Saturday, November 26, 2011

Facts of History and Religious Conversions


Also published on Viewpoint, Rising Kashmir
Converts take a dip in the pond. The Christian padre hymns. People around cheer, wave flags, and welcome new devotees, as Kashmiri Muslims take a tryst for Christianity. It was a religious spectacle. A YouTube video was enough to spread discontent amongst the religious elites advocating majority Islam, considering the volatility of societal objections that has increased so much since the last four years in Kashmir.
The padre prayed for the spiritual rebirth of his new devotees, mocking the old Adam in them, and praying for the elevation of new Adam under Christianity. If it wasn’t a provocation, then what was it? Even if these conversions were from free will, the purpose of marketing Christianity in Kashmir, in contempt, killed the ethical motives behind it. Yes, Islam says that there is no compulsion in religion, but that shouldn’t be taken as tool to disdain it, just for the sake of attaining unholy moral leverages.
Kashmir is not a pluralistic vale anymore. There are fundamentalist religious factions, opportunistic political factions and devouring cynics, waiting to mock our socio-cultural environs. These are the occurrences which actually altercate into chaos and carnage. In times like these, an attribute of responsibility amongst the so called care takers of faith, serves as a saving from social bedlams.
While going through news portals about Kashmir, I wasn’t quite skeptical about the rise of religious conversions in Kashmir. These instances have happened in the past. And if there are forces at work, which under the guise of economic and social upliftment, demand people to change their faith, it only allows exploitation of people, a means to play with their misfortunes and nothing else. It also makes these newly converts to stay as quite Christians, thereby allowing even more fractures in a collective Kashmiri society. And if there have been instances in far flung areas of Kashmir, where Christian teachers ask small children to pray to Christ for goodies - and then, if a teacher quietly puts a chocolate in their hands, it becomes a clear case of moral corruption, doesn’t it? No Biblical theory would allow that because it causes immoral confusion in innocent and sprouting minds.
The most unfortunate thing is that no Christian bishop is speaking against these alleged practices which have happened in the past. Atleast, Bishops, out of moral compulsion, should speak against instances like these. It can significantly remove any uncertainties in the future of a harmonious Kashmiri society. Until now, there has been a deafening silence. It has made them a silent spectator in the times of injustice. They have become an adversary of faith they propagate, and they have also become an adversary of a society they live in. It is sadly true, no matter how much the debate rages on.

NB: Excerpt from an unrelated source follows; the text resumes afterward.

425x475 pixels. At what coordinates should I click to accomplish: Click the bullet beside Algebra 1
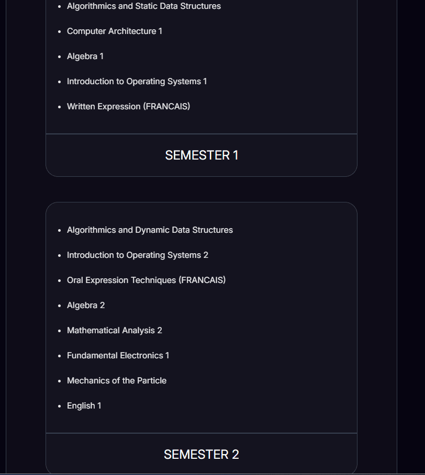point(60,57)
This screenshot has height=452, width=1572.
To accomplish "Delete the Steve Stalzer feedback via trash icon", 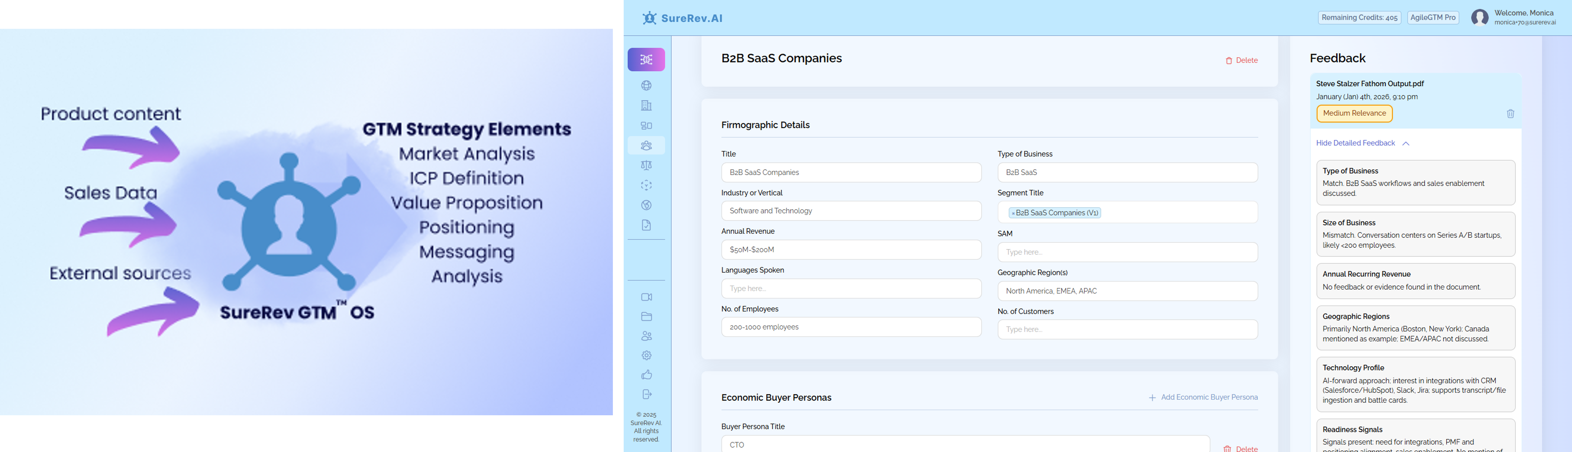I will pyautogui.click(x=1511, y=113).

Let us also not forget the contribution that Christian missionaries have made in Kashmir. Since a century, missionaries have flocked into downtrodden lands, in pursuit of a rightful change for the laden and the oppressed. At the time of any natural disaster, many Evangelist organisations are one of the first to disburse relief. Let us also not forget, our first martyr, Robert Thorpe, was a Christian, who fought against the tyrannies of Dogra power. Our history is recorded in the diaries of British officers, who back in their times, inked the dementias of cruel political monarchism. People like Sir Walter Lawrence and Alaistar Lamb were Christians, who recorded unbiased and dejecting nostalgias of our mournful history. We should balance the facts and not create a prejudice, out of hate, and out of competing superiorities in faith. That is what every faith in the world propagates.
There are also tireless nuns who have worked for the upliftment of women. There are passionate priests who want Kashmiri children to get enlightened and face the world - the community of elite missionary schools in Kashmir who have had a major role to play in shaping the academic character of Kashmiri people, in propagating the rightful ideas of intellectualism and personality building. Having said that, the grassroots of their philosophy and ideals lie in contradiction with the harsh political realities of Kashmir. Their goal is short term, chained by the nationalism of the place they belong from.
When I was a student at Burn Hall, I still remember a time when our principal stopped a student to speak about an innocent boy who was taken into custody by the police. There was nothing what I could do apart from going to my class and learn my books. But it made me realise that the long term goal of self-reliance, which Kashmiris have aspired for generations – to construct political, social and economic independence, causes them to be like muted clans, who seem to be imprisoned by the mission they follow. They see the scruples of justice from the prisms of their respective commissions. Unfortunately, only qualms of bias have emerged out of these temples of knowledge. It made me realise that there is no one who can narrate the disasters of Kashmir than a Kashmiri himself. Kashmiris, indeed, ought to tell their history themselves.